Etats-Unis

Trump et la loi sur l’insurrection : Pourquoi le déploiement de l’armée à l’intérieur divise profondément l’Amérique ?


Le président américain Donald Trump est sur le point d’activer l’une des lois les plus sensibles de l’histoire des États-Unis : la loi sur l’insurrection, une mesure parmi les plus controversées de son second mandat.

Cette initiative coïncide avec la décision de déployer des unités de marines à Los Angeles pour appuyer la Garde nationale face à de vastes manifestations contre les raids fédéraux visant les immigrés sans papiers.
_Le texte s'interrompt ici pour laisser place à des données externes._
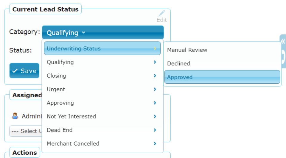Select Underwriting Status menu item
Viewport: 286px width, 158px height.
(x=102, y=48)
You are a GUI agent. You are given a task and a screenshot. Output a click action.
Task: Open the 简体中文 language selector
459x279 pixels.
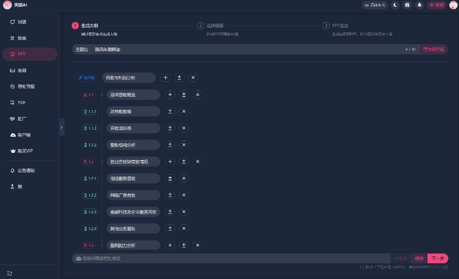tap(375, 5)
Cela soulève des questions fondamentales sur les limites des pouvoirs fédéraux du président et le niveau d’acceptation populaire de telles mesures coercitives.

Du point de vue de la Maison Blanche, cette décision est perçue non seulement comme un outil sécuritaire pour « rétablir l’ordre », mais aussi comme un levier politique pour renforcer le soutien à ses politiques. Toutefois, cette stratégie fait écho à des précédents douloureux, comme l’épisode de l’été 2020, lorsque des forces ont réprimé avec brutalité des manifestants pour la justice raciale à Lafayette Square, selon un rapport de CNN.
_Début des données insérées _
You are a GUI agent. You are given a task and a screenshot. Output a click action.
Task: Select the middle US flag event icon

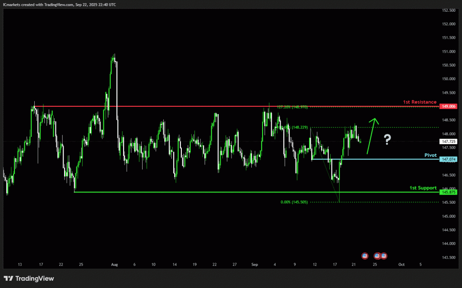pyautogui.click(x=378, y=256)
Garde nationale : démonstration de force ou calcul politique ?

Selon CNN, environ 700 marines ont été mobilisés pour épauler la Garde nationale à Los Angeles, dans le cadre d’une réponse fédérale aux manifestations ayant éclaté après une série de descentes dans des lieux de travail ciblant les migrants en situation irrégulière.

Bien que ces soldats n’aient pour l’instant aucun pouvoir de police, l’activation de la loi sur l’insurrection leur conférerait ces prérogatives, marquant un tournant constitutionnel risqué dans la relation entre l’État fédéral et les États fédérés.

La Maison Blanche, quant à elle, y voit un avantage politique : le porte-parole de Trump, Steven Cheung, s’est félicité sur X (anciennement Twitter) des sondages montrant un soutien populaire au programme d’expulsion, affirmant que ce soutien « augmentera après l’envoi des troupes à Los Angeles ».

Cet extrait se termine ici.